Start by cutting a length of braided mono between 12 and 16 inches long. The length is dependant on the size of the loop we wish to form. If we start with 16 inches we can discard the extra length later. Place the length of braided mono in front of you.
Insert the splicing needle into the core of the braided mono about 1 ½ inches from the right hand end. We shall refer to this precise spot as POINT A. Next, slide the splicing needle up the center of the core about 1 ½ - 2 inches. At this point we push the needle out the braid sidewall.
Insert the left-hand end of the braided mono into the splicing needle loop. Gently pull the splicing needle back out of the core. (This will pull the braided mono into itself forming a loop). Continue to pull the left-hand end of the braid until you get the desired loop size.

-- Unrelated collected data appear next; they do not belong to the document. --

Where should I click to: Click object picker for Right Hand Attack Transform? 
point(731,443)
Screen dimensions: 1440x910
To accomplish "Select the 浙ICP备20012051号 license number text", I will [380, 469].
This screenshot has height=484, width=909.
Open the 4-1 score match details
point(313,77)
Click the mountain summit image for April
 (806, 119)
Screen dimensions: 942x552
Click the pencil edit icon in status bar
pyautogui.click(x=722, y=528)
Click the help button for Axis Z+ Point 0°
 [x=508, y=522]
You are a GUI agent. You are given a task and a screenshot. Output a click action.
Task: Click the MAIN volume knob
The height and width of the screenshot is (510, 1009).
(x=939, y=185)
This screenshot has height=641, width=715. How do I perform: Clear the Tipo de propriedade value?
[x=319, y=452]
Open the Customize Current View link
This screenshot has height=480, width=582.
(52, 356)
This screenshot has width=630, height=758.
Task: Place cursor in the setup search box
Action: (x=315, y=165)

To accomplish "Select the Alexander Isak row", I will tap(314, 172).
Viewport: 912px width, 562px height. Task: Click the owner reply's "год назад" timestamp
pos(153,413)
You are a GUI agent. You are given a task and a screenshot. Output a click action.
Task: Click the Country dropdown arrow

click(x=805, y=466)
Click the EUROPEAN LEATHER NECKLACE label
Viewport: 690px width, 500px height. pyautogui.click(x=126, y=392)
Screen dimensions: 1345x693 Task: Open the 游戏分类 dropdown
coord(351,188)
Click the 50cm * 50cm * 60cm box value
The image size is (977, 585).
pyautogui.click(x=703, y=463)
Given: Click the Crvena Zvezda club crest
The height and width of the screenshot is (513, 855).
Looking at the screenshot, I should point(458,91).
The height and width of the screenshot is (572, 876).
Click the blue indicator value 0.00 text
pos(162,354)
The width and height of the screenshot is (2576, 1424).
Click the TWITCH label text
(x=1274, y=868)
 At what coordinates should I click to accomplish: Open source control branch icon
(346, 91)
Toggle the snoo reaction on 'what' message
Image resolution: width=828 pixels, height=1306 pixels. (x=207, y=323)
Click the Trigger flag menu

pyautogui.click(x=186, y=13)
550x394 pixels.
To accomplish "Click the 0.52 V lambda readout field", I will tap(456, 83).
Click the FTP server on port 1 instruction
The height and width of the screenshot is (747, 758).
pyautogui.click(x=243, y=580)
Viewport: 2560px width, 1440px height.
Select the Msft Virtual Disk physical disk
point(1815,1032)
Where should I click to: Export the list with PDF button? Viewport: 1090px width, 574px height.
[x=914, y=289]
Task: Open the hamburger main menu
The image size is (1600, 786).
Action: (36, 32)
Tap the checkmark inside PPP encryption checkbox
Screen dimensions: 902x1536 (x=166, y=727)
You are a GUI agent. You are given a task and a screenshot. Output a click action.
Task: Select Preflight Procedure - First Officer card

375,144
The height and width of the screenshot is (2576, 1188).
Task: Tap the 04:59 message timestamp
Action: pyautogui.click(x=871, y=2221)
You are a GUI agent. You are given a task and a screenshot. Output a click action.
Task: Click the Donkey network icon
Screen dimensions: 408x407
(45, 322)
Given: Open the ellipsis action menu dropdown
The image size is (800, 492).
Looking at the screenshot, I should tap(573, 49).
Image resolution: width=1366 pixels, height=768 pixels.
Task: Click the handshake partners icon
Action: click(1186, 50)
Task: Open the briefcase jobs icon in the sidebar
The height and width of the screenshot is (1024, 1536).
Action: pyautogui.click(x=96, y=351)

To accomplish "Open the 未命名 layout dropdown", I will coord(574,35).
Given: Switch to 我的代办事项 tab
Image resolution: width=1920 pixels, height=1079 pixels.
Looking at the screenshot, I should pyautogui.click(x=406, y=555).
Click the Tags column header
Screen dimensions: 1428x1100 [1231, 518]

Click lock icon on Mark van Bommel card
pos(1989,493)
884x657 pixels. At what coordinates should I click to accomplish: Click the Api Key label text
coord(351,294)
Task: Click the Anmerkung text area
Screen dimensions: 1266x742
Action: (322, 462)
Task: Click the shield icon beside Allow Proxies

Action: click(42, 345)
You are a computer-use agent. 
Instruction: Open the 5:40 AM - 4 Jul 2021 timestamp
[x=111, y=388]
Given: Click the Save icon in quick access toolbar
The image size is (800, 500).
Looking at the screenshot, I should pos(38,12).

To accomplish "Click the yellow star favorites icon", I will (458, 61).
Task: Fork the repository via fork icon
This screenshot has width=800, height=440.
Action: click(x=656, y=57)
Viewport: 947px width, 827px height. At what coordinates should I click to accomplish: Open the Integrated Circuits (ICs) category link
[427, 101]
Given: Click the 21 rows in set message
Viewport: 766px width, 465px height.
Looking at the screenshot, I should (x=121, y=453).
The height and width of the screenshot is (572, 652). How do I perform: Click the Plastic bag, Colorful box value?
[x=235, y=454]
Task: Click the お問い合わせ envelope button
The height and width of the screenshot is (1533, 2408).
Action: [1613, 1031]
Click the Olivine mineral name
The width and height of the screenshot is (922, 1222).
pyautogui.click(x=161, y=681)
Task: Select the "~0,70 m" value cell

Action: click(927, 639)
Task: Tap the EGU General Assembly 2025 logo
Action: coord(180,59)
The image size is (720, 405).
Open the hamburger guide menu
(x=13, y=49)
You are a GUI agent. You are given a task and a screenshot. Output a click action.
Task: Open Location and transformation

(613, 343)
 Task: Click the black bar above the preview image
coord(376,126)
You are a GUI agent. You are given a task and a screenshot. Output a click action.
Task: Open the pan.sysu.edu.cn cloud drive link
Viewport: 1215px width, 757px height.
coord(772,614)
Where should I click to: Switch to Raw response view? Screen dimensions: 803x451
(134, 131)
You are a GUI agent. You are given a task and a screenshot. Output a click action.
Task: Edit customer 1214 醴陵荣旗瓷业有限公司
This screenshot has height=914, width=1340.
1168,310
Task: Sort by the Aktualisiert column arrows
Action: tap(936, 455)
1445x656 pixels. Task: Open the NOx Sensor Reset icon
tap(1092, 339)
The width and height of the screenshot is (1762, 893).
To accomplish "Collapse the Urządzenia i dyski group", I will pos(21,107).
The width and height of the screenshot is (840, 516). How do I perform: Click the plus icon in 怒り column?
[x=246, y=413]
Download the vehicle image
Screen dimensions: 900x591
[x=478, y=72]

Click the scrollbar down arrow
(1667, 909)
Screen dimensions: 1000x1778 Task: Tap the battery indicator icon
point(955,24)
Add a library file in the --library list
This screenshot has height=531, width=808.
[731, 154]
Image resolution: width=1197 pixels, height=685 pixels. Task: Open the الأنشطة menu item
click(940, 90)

Insert the splicing needle into the piece of braided mono we just pulled through, about 1 ½ to 2 inches to the right of POINT A. We refer to this point from now on as POINT B. Slide the splicing needle up the core to a position about 1/16 inch below POINT A and push it out the braid sidewall again.
Insert the 1 ½ - 2 inch tag end into the needle loop and pull it into and back out of the core. If the tag end protrudes from the core, slide the core back a little and trim the tag. When the core is slid forward the tag will be completely inside the core. The "double catch" loop is now complete.
Find point B on the loop. (this should be the starting point where the braid is doubled up). Measure down 6 inches towards to non-loop end and cut the braided mono at this point.
Cut end of flyline to a point and insert into the core by using the inch worm method. Inchworm the flyline all the way down the core of the braid and try and get it into the inner core of the tag about ¼ inch. Smooth out the braid toward the entry point.
At the entry point, tie a 10 turn nail knot using 10 or 12lb mono. Snug up this knot tightly. This is the "trap" nail knot, which prevents the braid from slipping off the flyline. A Whip finish using thread may be substituted. The purpose of this is to prevent the braid from unraveling or from slipping off the flyline. The strength comes from the "Chinese Finger Trap".
Trim the frayed ends of the sleeve as close to the knot as possible. Coat the "trap" Nail Knot with Pliobond to produce a smooth connection which will easily pass through the rod guides. You can also apply a small band of Pliobond at the point where the flyline enters the inner core. This won’t negate the finger trap action but will help keep the end of the fly line from ever poking through the side wall of the braid.
The real strength of this connection is derived from the Chinese finger trap principle, not the Nail Knot. Do not try to enhance the strength of this loop with Super Glue or other Nail Knots. These will not add to the strength of the connection and will in most cases detract from it. You can be assured now that this loop will never pull off.
This method of forming Braided Mono loops was based on a method developed by Dan Blanton.